**Set problem 1**
Retype the passage of the ARIMA forum thread between "In short: for" and "smaller subsets soon!", inclusive.
**Set problem 2**
In the ARIMA forum thread, which two local statistical models were included in place of ARIMA?
**Set problem 3**
Carry on the ARIMA forum thread from the point where it stops.

**Source extract**
--

“Some popular models like Prophet [Taylor and Letham, 2018] and ARIMA were excluded from the analysis due to their prohibitive computational requirements and extensive training times.”
Anyone who work a lot in time series forecasting can explain this in some more details?
I’ve def used ARIMA, but only for simple things. Not sure why this would be more expensive to train and run than a Transformer model, and even if true, ARIMA is so ubiquitous that comparing resources & time would be enlightening. Otherwise it just sounds like a sales pitch and throw more obscure acronyms for a bit of “I’m the expert, abc xyz industry letters” marketing.
We love ARIMAs. That is why we put so much effort into creating fast and scalable Arimas and AutoArima in Python [1].
Regarding your valid concern. There are several reasons for the high computational costs. First, ARIMA and other "statistical" methods are local, so they must train one different model for each time series. (ML and DL models are global, so you have 'one' model for all the series.) Second, the ARIMA model usually performs poorly for a diverse set of time series, like the one considered in our experiments. The AutoARIMA is a better option, but its training time is considerably longer, given the number and length of the series. Also, AutoARIMA tends to be very slow for long series.
In short: for the 500k series we used for benchmarcking, ARIMA would have taken literally weeks and would have been very expensive.
That is why we included many well-performing local "statistical" models, such as the Theta and CES. We used the implementations on our open-source ecosystem for all the baselines, including StatsForecast, MLForecast, and Neuralforecast. We will release a reproducible set of experiments on smaller subsets soon!
I immediately tried to find a comparison with ARIMA as well and was disappointed. It's difficult to take this paper seriously when they dismiss a forecasting technique from the 70's because of "extensive training times".
Even then, 500 years of daily data is less than 200k observations, most of which are meaningless for predicting the future. Less than 16B seconds of data. Regression might not handle directly, but linear algebra tricks are still available.

--

**Given material**
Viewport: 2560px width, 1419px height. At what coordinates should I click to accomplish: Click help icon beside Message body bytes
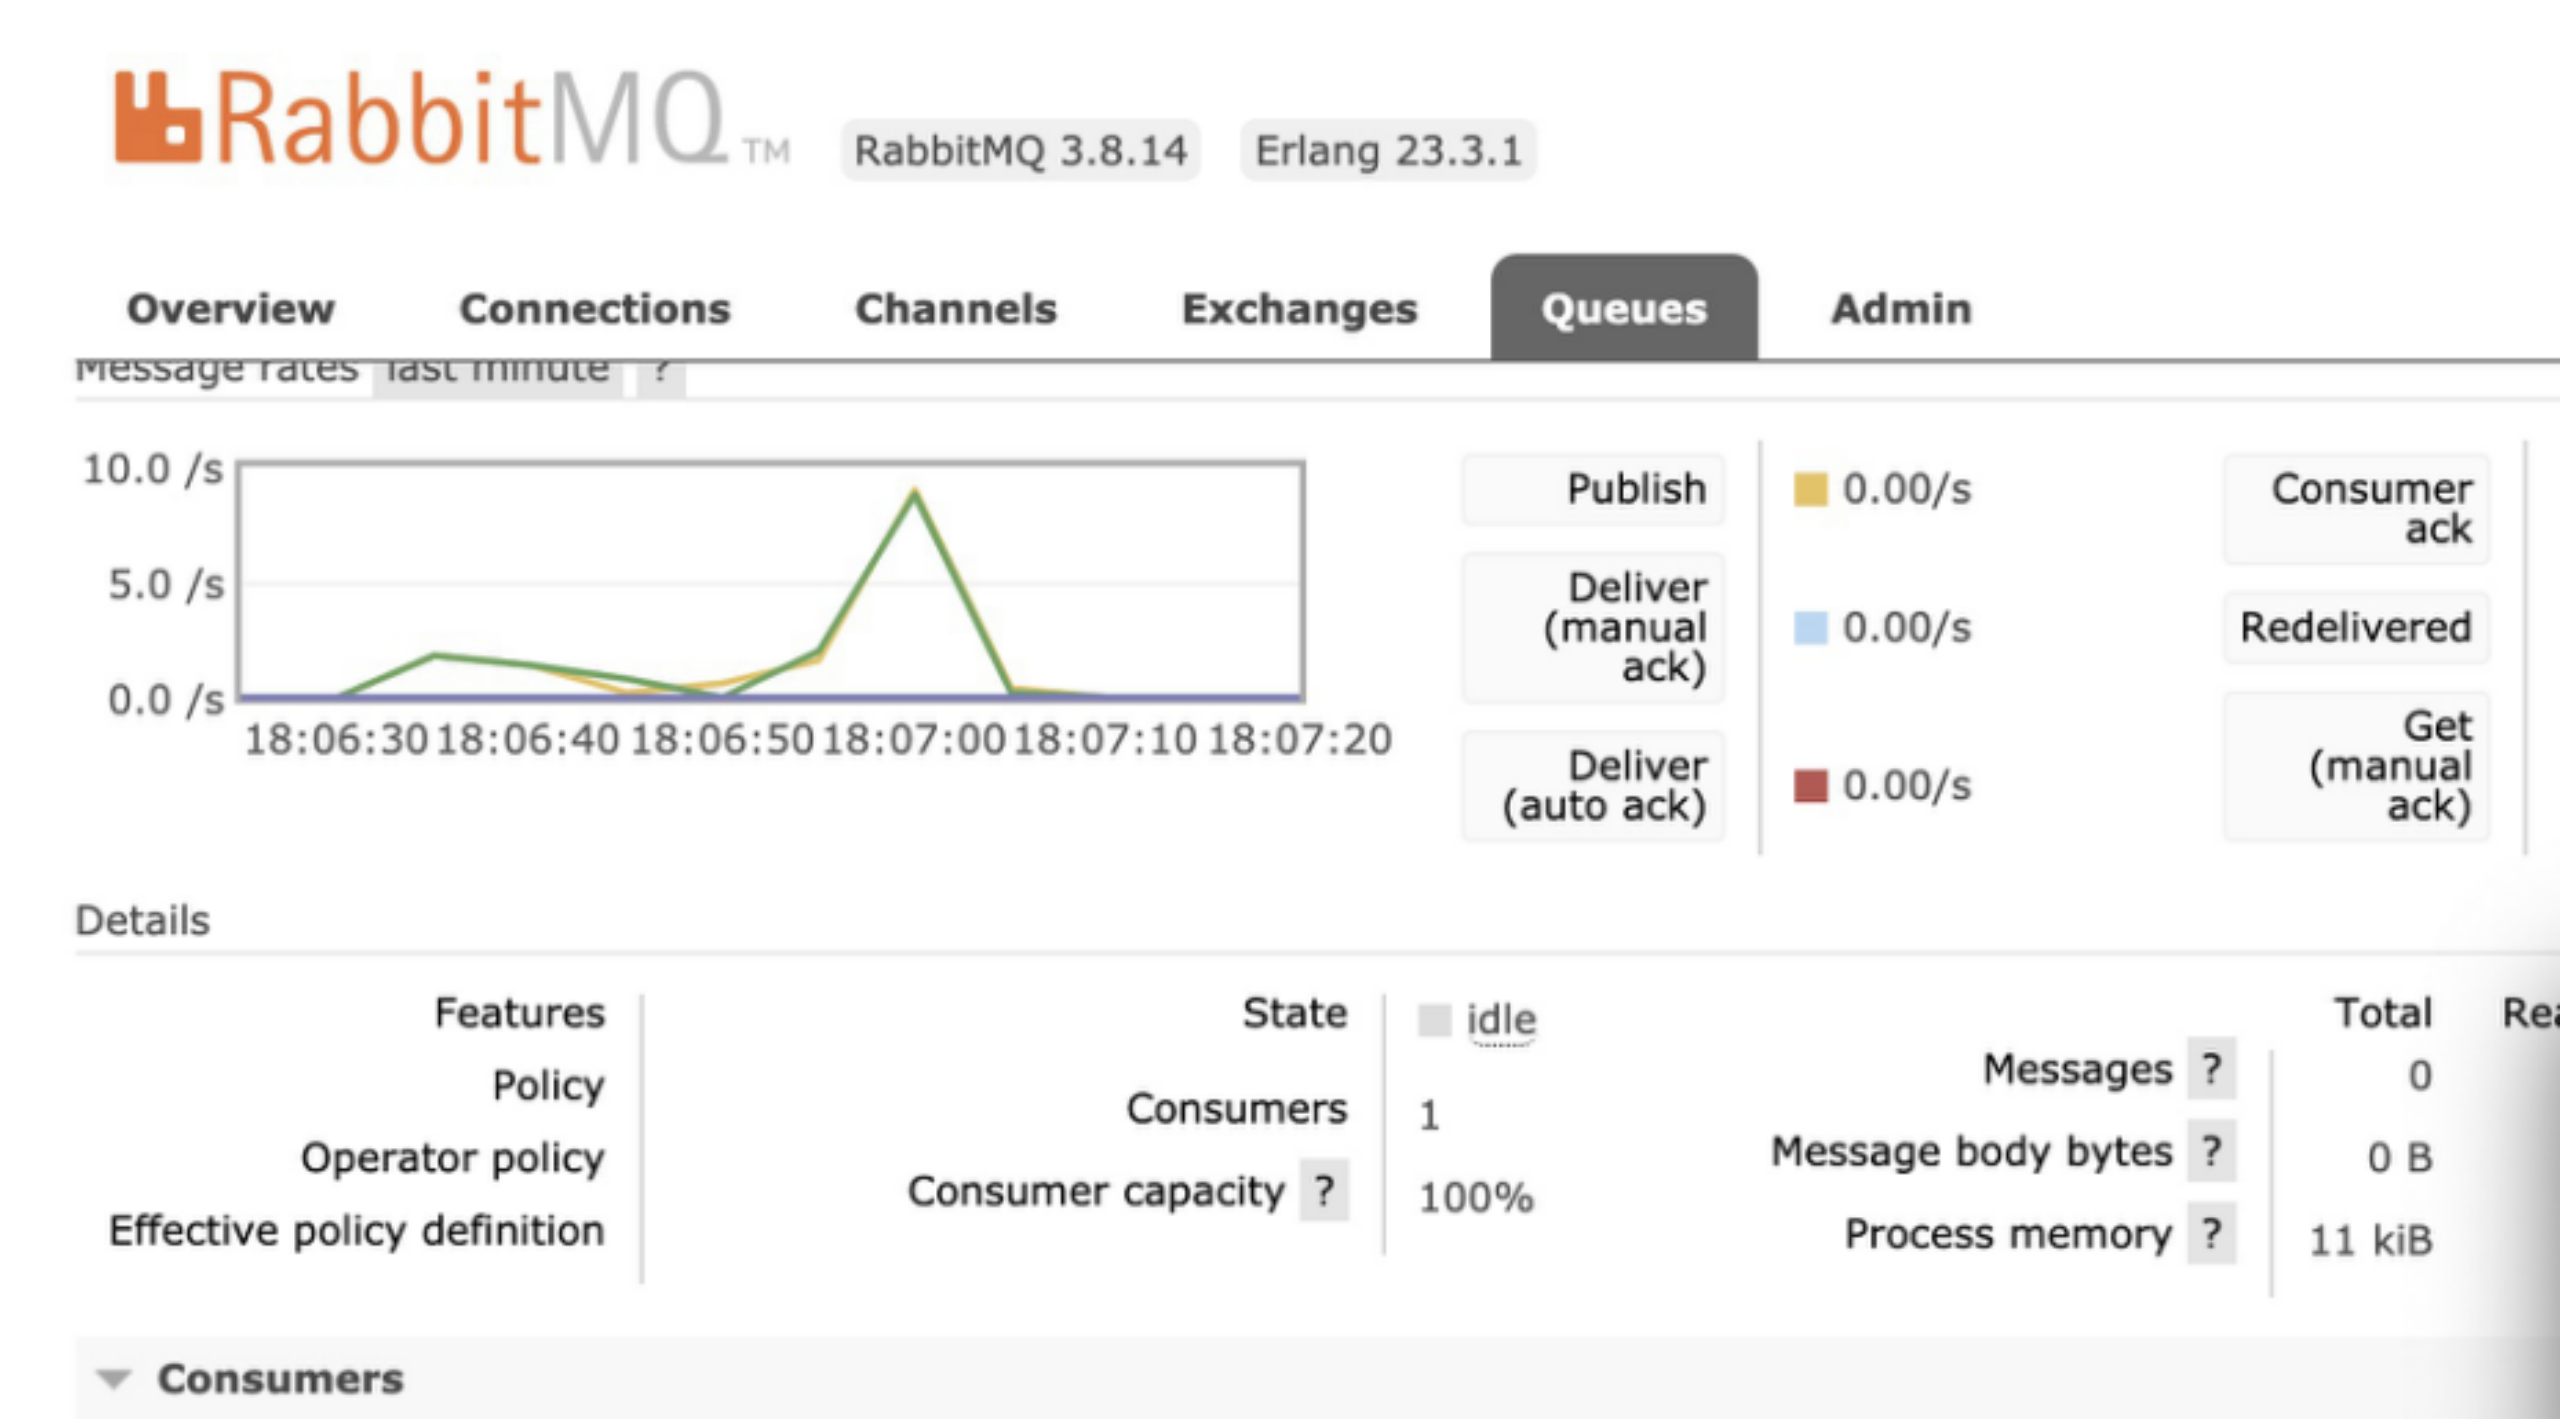coord(2211,1151)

--

**Exercise output 1**
In short: for the 500k series we used for benchmarcking, ARIMA would have taken literally weeks and would have been very expensive.
That is why we included many well-performing local "statistical" models, such as the Theta and CES. We used the implementations on our open-source ecosystem for all the baselines, including StatsForecast, MLForecast, and Neuralforecast. We will release a reproducible set of experiments on smaller subsets soon!

**Exercise output 2**
Theta and CES.

**Exercise output 3**
While I could find some excuses to exclude ARIMA, notably that in practice you need to input some important priors about your time series (periodicity, refinements for turning points, etc) for it to work decently, "prohibitive compute and extensive training time" are just not applicable.
That part is a bit wanky, but the rest of the paper, notably the zero shot capability, is very interesting if confirmed. I look forward for it to be more accessible than a "contact us" api to compare to ARIMA and others myself
I have need doing time series forecasting professionally. ARIMA is computationally one of the cheapest (both training and inference) forecasting models out there. It suffers from many deficiencies and shortcomings but computational efficiency is not one of them.
> “Some popular models like Prophet [Taylor and Letham, 2018] and ARIMA were excluded from the analysis due to their prohibitive computational requirements and extensive training times.”
Yes, I've done some work in time series forecasting. The above sentence is the one that tipped me off to this paper being BS, so I stopped reading after that. :) I can't take any paper about timeseries forecasting seriously by an author who isn't familiar with the field.
Eh it's not as if you could just project down the 300k time series to something lower dimensional for forecasting. The TimeGPT would have to do something similar to avoid the same problem.
Though I can't quite figure out how the predicting works exactly, they have a lot of test series but do they input all of them simultaneously?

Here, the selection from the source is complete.